### TEXT SEGMENT
----------
Dive Brief:
- Modernizing the Medicare fee-for-service (FFS) cost-sharing design to include features of private plans, such as cost caps, could reduce some of the current uncertainty around beneficiaries’ annual cost-sharing burden, but would involve trade-offs, a new Government Accountability Office report finds.
- GAO looked at four FFS cost-sharing designs to see how modernizing cost-sharing designs would affect beneficiaries’ costs over a period of years.
- Among other things, the analysis showed that capping annual cost-sharing while maintaining Medicare’s aggregate share of costs would require a trade-off between the size of the cap and other cost-sharing responsibilities.
Dive Insight:
For example, in year one of a design with no deductible, 18% co-insurance and a $10,000 cap, the median annual cost-sharing burden would be $479, well below the current $621, GAO says. In contrast, the cost-sharing burden in a design with a $1,225 deductible, 20% co-insurance and a $3,400 cap would be about $1,486 — 2.4 times higher than the current design. At the end of eight years, the median out-of-pocket costs for the two designs would be 1.1 and 1.6 times higher than the current design.
Out-of-pocket costs are a major barrier to access to care, and those costs rise as people age. According to the Kaiser Family Foundation, half of Medicare beneficiaries in traditional Medicare FFS plans spent at least 14% of their income on out-of-pocket healthcare costs in 2013. That figure rose to 74% for people 84 and older.
----------
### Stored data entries
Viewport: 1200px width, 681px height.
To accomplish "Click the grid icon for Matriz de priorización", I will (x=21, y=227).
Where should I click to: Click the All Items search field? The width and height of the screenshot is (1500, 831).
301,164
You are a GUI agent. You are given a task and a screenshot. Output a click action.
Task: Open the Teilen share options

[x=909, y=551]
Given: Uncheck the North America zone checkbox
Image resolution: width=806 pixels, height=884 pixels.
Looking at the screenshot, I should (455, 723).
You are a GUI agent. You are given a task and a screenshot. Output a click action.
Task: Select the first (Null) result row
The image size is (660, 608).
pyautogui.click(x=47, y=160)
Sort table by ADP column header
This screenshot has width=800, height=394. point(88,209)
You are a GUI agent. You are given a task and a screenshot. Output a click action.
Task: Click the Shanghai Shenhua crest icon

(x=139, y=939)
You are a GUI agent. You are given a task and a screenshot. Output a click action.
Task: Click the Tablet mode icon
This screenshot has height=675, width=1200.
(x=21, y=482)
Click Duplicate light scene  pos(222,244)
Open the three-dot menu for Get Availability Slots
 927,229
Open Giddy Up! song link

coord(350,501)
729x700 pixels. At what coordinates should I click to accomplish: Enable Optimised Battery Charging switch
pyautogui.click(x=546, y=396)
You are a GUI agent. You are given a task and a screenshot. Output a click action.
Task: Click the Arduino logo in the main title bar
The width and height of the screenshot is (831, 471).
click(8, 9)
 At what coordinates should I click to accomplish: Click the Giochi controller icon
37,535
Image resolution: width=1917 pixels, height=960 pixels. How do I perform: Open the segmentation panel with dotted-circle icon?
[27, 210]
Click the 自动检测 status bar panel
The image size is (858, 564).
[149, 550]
----------
### TASK OBJECTIVE
Please write the next part of the Medicare cost-sharing brief, continuing after its last sentence.

### RESULT
The current Medicare FFS cost-sharing design is more than 50 years old and includes no cap on annual out-of-pocket costs. Patients can wind up with catastrophic medical bills that Medicare won’t cover, fueling demand for supplemental insurance.
Besides its direct effects, modernizing the cost-sharing design could change demand for supplemental insurance and alter the way beneficiaries use services. For example, if Medicare capped the cost-sharing responsibility and enough healthy beneficiaries dropped their supplemental insurance, premiums for supplemental plans would likely increase to cover the costs of a sicker member pool.
CMS is also interested in reducing over-utilization. While some proposals suggest uniform co-insurance for all types of services, others would set cost-sharing based on a service’s value. “While a value-based design would specifically target cost-sharing to promote prudent use of health care services, implementing it is challenging in practice and would be more complicated for beneficiaries to understand and for CMS to administer,” the report says.